What to produce: Take every line from the listing below that contains "This".

Given records:
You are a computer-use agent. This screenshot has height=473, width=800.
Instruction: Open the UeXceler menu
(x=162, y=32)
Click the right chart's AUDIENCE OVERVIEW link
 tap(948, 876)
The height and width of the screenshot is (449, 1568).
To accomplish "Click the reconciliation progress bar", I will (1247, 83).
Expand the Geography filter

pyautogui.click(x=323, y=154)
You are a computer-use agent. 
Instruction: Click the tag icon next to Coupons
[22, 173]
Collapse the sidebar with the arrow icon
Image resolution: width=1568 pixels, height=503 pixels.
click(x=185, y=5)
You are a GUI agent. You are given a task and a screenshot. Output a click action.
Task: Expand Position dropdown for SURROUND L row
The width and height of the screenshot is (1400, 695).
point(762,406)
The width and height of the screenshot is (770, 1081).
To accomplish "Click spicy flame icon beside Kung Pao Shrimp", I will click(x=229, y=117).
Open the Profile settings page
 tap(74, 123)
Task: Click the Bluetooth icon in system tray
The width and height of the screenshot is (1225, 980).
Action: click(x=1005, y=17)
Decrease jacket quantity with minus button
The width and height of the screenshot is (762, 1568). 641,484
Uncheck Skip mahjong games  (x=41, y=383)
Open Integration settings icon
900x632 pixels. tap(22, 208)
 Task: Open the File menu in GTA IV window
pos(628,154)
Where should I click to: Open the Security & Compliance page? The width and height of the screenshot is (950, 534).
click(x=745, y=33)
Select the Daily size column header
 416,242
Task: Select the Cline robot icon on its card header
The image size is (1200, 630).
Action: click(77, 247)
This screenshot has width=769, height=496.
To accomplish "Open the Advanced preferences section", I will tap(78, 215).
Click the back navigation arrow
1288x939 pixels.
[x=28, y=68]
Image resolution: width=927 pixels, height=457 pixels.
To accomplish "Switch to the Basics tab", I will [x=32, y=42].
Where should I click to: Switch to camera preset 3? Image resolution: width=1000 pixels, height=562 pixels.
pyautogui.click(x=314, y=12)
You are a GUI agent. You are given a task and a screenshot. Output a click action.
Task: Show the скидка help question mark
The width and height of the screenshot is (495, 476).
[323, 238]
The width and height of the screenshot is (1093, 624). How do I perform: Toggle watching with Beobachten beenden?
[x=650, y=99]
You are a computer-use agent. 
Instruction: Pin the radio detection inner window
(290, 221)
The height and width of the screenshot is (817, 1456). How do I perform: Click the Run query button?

Answer space:
You are a computer-use agent. This screenshot has height=473, width=800.
This screenshot has width=769, height=496.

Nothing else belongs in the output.